Wednesday, 6 February 2013
Economic uncertainties and political risks
In South East Europe, the impact of the global and euro area crises has been particularly severe, with political as well as economic implications. The crisis arrested the incomplete progress made over the previous decade in overcoming a number of historic vulnerabilities. If the decline in employment and living standards is not soon reversed, there are risks that serious political-economic tensions in the region could re-surface. These were among the key messages from the fourth seminar in this term's core SEESOX series, which asked whether the impact of the crisis on the region will prove reversible.

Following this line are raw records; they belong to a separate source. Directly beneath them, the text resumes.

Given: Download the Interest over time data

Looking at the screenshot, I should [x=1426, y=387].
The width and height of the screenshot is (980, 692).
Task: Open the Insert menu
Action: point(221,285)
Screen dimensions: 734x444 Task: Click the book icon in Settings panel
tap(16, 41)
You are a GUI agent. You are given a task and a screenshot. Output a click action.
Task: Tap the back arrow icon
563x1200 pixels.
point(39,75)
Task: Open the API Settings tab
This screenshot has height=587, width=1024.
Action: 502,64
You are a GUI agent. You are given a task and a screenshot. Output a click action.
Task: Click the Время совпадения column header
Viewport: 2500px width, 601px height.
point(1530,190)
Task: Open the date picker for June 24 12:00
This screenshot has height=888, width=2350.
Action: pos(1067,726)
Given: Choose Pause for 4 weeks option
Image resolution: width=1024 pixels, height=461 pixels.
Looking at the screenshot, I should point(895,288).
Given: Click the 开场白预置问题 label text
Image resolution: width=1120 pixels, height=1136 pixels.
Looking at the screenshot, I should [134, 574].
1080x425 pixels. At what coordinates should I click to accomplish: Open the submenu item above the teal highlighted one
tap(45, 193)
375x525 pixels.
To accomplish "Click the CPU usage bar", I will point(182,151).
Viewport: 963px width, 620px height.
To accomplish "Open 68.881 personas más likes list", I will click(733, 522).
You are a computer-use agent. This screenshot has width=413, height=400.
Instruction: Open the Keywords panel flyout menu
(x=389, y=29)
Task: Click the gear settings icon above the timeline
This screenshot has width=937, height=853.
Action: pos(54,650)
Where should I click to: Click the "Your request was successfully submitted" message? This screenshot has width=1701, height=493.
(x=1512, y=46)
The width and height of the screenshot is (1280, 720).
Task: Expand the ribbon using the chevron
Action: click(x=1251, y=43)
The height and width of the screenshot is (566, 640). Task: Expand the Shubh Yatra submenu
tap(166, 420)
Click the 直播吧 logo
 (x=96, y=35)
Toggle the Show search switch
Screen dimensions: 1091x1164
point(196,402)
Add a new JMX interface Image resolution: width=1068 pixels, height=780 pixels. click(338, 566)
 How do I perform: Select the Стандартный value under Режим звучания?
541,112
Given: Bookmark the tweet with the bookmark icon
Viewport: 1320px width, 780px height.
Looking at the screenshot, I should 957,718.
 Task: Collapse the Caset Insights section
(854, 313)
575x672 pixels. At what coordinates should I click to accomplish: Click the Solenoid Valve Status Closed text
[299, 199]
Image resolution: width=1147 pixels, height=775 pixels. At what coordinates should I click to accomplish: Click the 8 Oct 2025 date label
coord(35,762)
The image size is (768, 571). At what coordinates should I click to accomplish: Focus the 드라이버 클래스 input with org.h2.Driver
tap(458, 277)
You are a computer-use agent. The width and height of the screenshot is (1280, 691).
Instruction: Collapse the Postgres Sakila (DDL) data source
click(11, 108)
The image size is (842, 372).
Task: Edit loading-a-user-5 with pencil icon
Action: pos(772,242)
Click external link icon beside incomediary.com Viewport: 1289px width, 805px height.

In this region, it was pointed out, the crisis had affected particularly seriously the most vulnerable groups in society. The response of governing elites had been piecemeal and not very effective, and this had further undermined the population's trust in public administrations. Moreover, the apparent failure of the previous decade's growth model had raised questions about the EU as a catalyst of economic convergence. So far, the impact of the crisis had been cushioned to some degree by work in the informal sector, and by family-based support mechanisms; but if today's recessionary conditions were not soon reversed, the limits of such cushions might be reached.
As in the Greek elections of June 2012, much of the population might still conclude that There Is No Alternative, given fears of a backsliding into the economic and security hazards of the region's Balkan past. But the credibility of the 'EU card' seemed to be much weaker with the young: they had no direct memories of past disorder, but faced the systematically high levels of youth unemployment prevailing across the region. Thus demographics could be weakening the EU's command over voter psychology.
The weakening of EU credibility was a worrying backdrop, given the re-emergence of nationalist and populist pressures. Protest had taken many forms across the region, and had been aimed at different targets; but a notable feature politically was how the stress of the crisis was leading mainstream parties to assimilate some viewpoints of smaller, more nationalist or populist groups in their own agenda.
Reversing the economic effects of the crisis was seen as a key element in restarting a favourable political dynamic in the region. The outlook for such a reversal varied across countries, as did the policy challenges for authorities in trying to restart growth and job creation. A common feature, however, was a dependency on economic recovery getting underway in the region's EU partners. There was also usually a need to re-energize structural reforms, even though the specific priorities for action differed from country to country. In most cases the priorities for action were clear, but the leadership of political elites was much more in doubt.
Answers were not yet clear on the reversibility of the crisis. But the serious political question posed by the present troubled setting could already be defined. This was whether nationalist and populist arguments would find a growingly receptive audience, and thus threaten the integrationist pattern that the EU had been successfully fostering in the region. The risks were evident, but so far their effects had been contained. For the period ahead, restoring growth was seen as a critical element in this equation.